Jeremy Rands: What Age Makes for the Best Mentor


Everyone wants one, some desire to be one, few have it all figured out… A mentor! I hear a lot of discussion and read a lot of articles about mentorship. My first statement in this post describes me. I would think every leader has had a thought and even a conversation about this topic. As I am navigating through the pastorate here in my mid-forties, I find myself considering this subject often. I have been influenced to think that mentors are older, more successful, and more seasoned than you are, that these are the leaders that you need in your life if you desire to be successful in your calling and occupation. I agree, older mentors are valuable, but as I sit here in my mid-forties, I have a thought I would like to share with you on the subject of mentors.

Mentors can be younger than you.

Recently, I heard a pastor in his sixties say he was at a Bible conference and a pastor in his thirties preached on faithfulness. He admitted that as this young pastor began to preach on this subject, his thought was “What do you know about faithfulness? You’re only thirty. What have you been through in your ‘life’?” I cringed when I heard that. I was saddened that this older man viewed younger leaders that way. Although some leaders lack in life experience and “time,” it doesn’t mean they ought to be dismissed. Younger leaders bring great perspective to situations. They allow us to understand how a different generation thinks. They can help us communicate our message so others can understand what we are saying. They bring hope, enthusiasm, zeal, and passions that only youthfulness can provide. I believe in my own experience I have learned so much and have been helped so greatly by younger men in the ministry. The wise, seasoned, and older Apostle Paul encouraged a younger Timothy not to be discouraged by those that would look down upon Timothy’s age in leadership.
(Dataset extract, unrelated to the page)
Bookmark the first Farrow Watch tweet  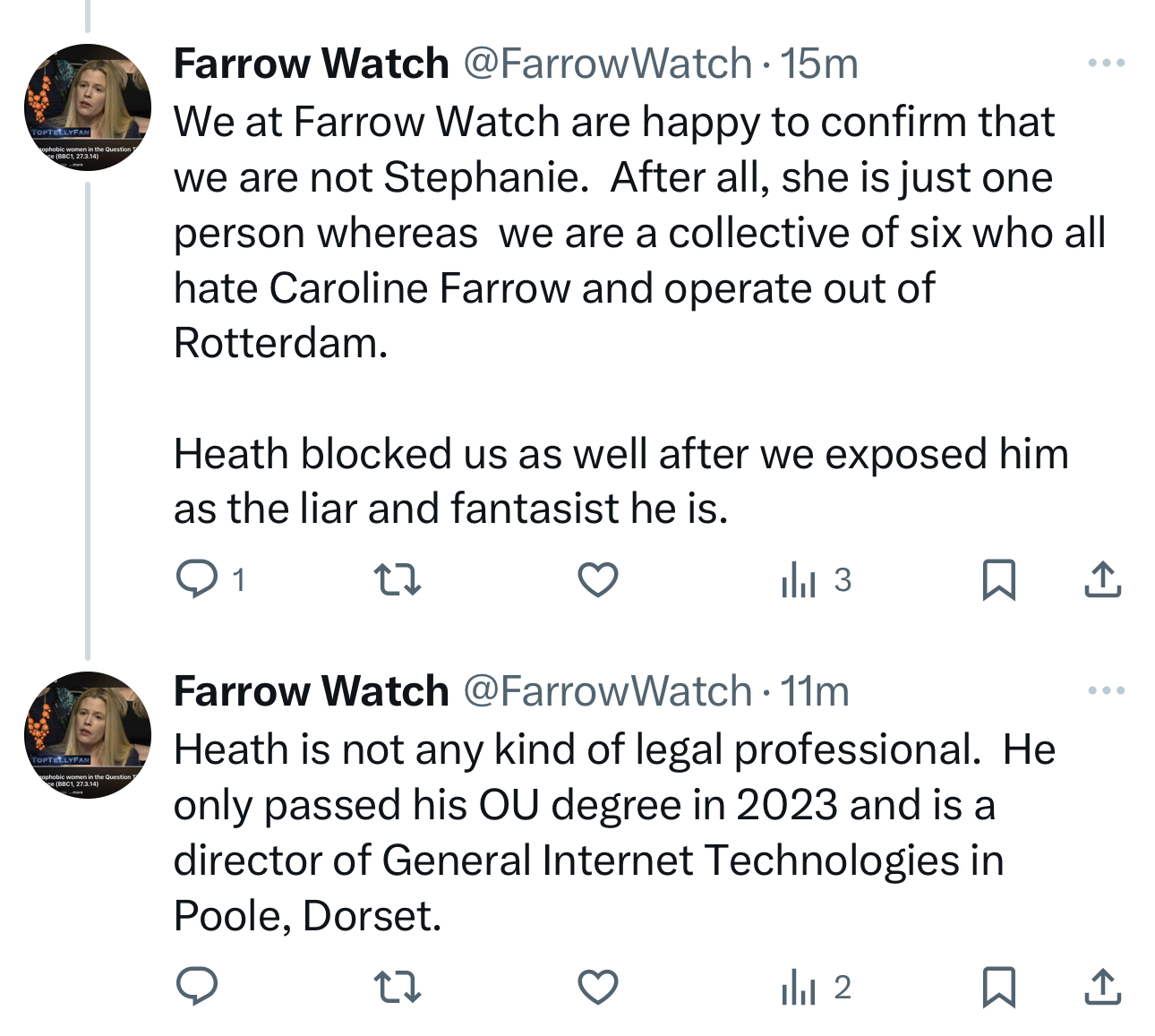pyautogui.click(x=998, y=579)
He commanded Timothy to be an example, yes, even at his age, in his conversation, his testimony, how he dealt with others, in his Christian walk, and his morals. The elder Apostle Paul challenged younger Timothy to be a mentor or example for others to follow.

1 Timothy 4:12 “Let no man despise thy youth; but be thou an example of the believers, in word, in conversation, in charity, in spirit, in faith, in purity.”

Mentors can be your age.

Mentors are encouragers, ones that help you along your path of life. They keep you balanced. Leaders ought to act their age. It’s OK. I’ve seen young men model older men; they walk like them, talk like them, and behave 30 years older than they are. They may assume that doing this will bring influence, respect, and honor. It really only makes others look at you and wonder why you’re acting like an old man. I think in the previous Bible text I used, Paul was telling Timothy it is OK to be yourself. I’ve seen it in reverse as well. Leaders trying to act younger thinking this will help them relate better. Just be you and be comfortable with your age. In the Old Testament, David and Jonathan were contemporaries. David was helped by Jonathan, someone his own age. I have many friends that are my age that I look up to. I want to learn from their life. I respect them and feel challenged by them to live for the Lord and to grow in my walk with Christ.
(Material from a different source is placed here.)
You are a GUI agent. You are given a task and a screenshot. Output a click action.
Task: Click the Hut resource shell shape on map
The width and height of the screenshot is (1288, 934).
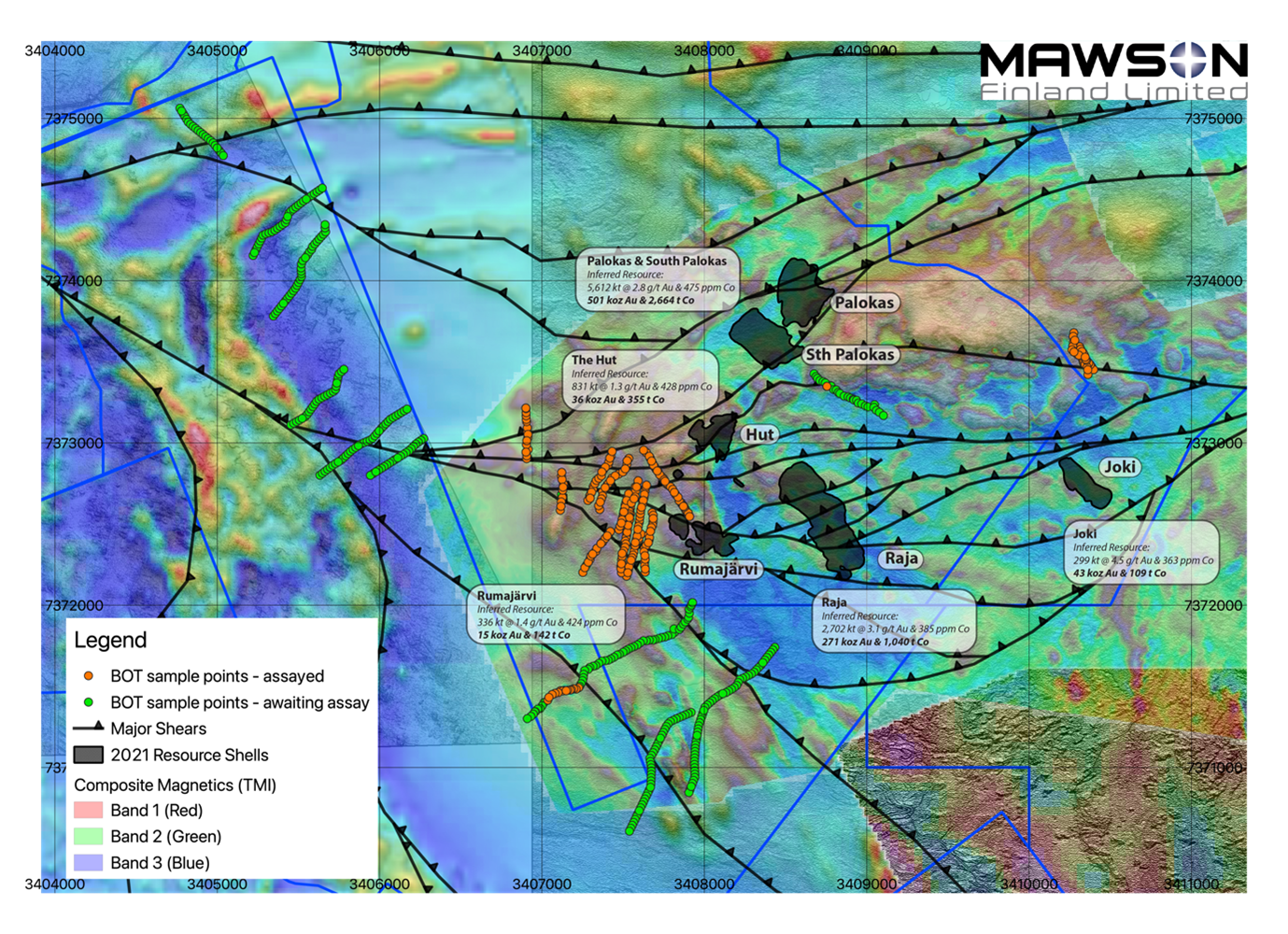(x=715, y=433)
Proverbs 27:17 “Iron sharpeneth iron; so a man sharpeneth the countenance of his friend.”

Mentors can be older.

Never dismiss a person because they are older. Some may feel there are too many years between them. Older doesn’t mean out of touch, or irrelevant. I have an older pastor that is one of my most influential mentors. There are some generational differences. We don’t see eye to eye on every ministry/church philosophy. This relationship has helped me to be who I am today though. He has been down the road. He knows the pitfalls; he understands life, people, and principles that never change. I learn from him. I take all of the good and I don’t concentrate on the generational differences. I respect him and cherish my time with him. He has helped me in my marriage and has pointed things out to me in my parenting. The elder Apostle John said of Gaius in 3 John 1:4 “I have no greater joy than to hear that my children walk in truth.”

Mentors in your life can come from all age groups. This is healthy for you and can keep you balanced as you lead.

I would enjoy reading your comments about mentors.